On paper, this drama has so much potential to succeed as a great romcom – a woman pretending to be younger in order to be employed as a designer, and in the midst of all this, is caught in a love triangle between the dashing CEO and the goofy young MD.
In 34-year-old Lee So Young’s own words, who would want to employ a 30 plus woman with no qualification? The only chance of her ever joining The Style company is to work as a young temp. As with many scripts which rely on deception and lies, the suspense comes from how Lee So Young copes with not being caught at having lied about her age in the first seven or so episodes. It gets tiring after a while, especially after we are forced to believe that she looks really young when the others comment about ‘how young she looks’, or her ‘baby-face’.

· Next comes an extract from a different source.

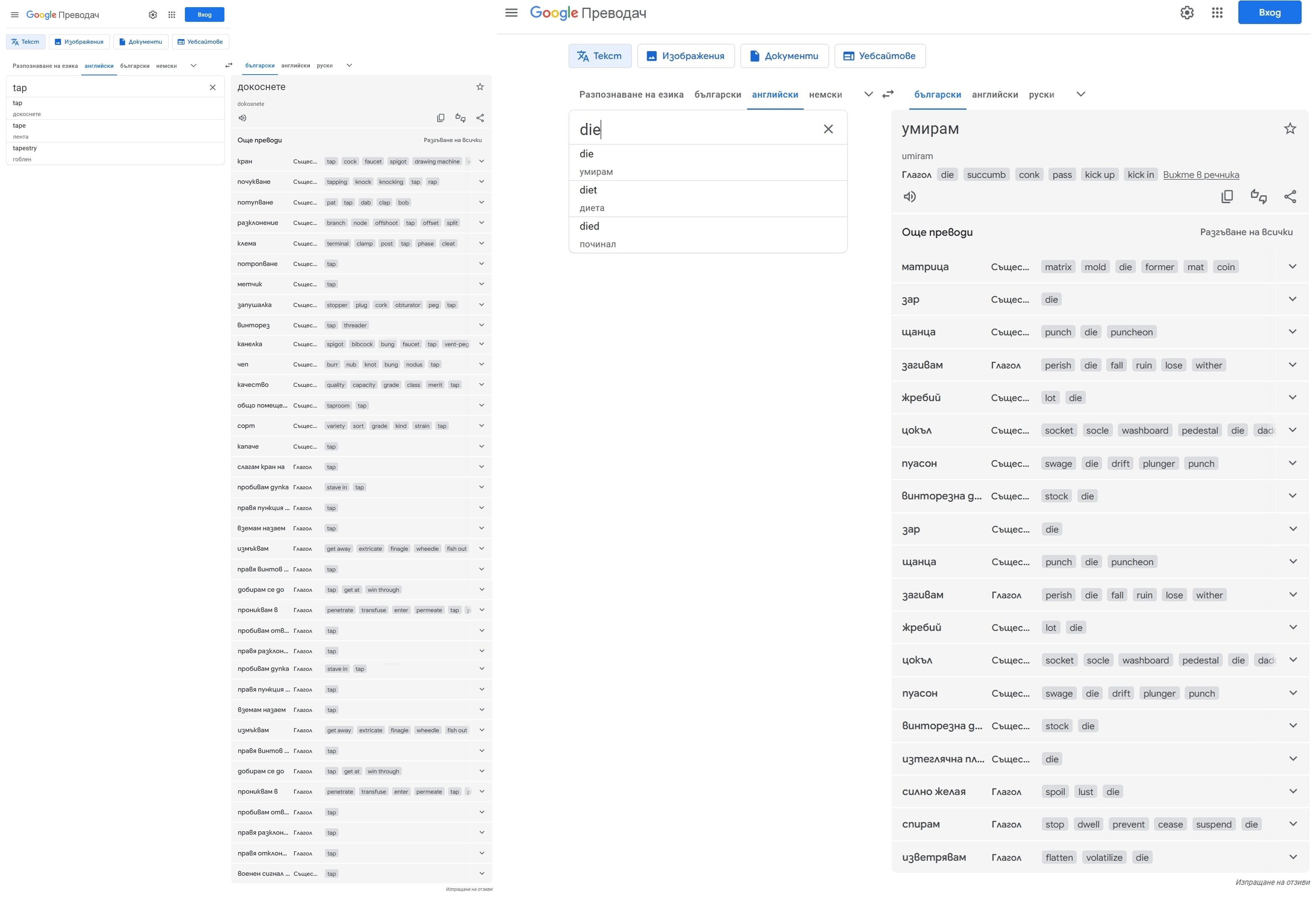Click the blue Вход button in the right header
Viewport: 1316px width, 898px height.
click(x=1269, y=12)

And so, So Young joins the design team and she beats everyone hands down in every design competitions. Once her true age is revealed, the other suspenseful moments are whether she would win the design competitions, often centred with frauds to give added advantage to a director’s daughter to win. But of course So Young wins, thanks to the MD’s help.
The 20 episodes drama struggles along in the love triangle between So Young, the eligible, rich CEO Ji Seung Ill (acted by the dashing Ryu Jin) with a young daughter, and the seven-years younger Jin Wook (Daniel Choi). She falls for the younger Jin Wook but their romance is thwarted by Jin Wook’s father. Which Korean father would want his son marrying a much older woman? This romance is made worse by the lack of chemistry between all the three leads. Lee So Young may look young, but she sure behaves like an old lady, with hardly any expression and none the bounce nor bubbly personality we would expect of a baby-faced beauty.
With four Korean dramas showing concurrently now on Starhub at prime time 9m, I wonder why I bother to stick to the end of this series.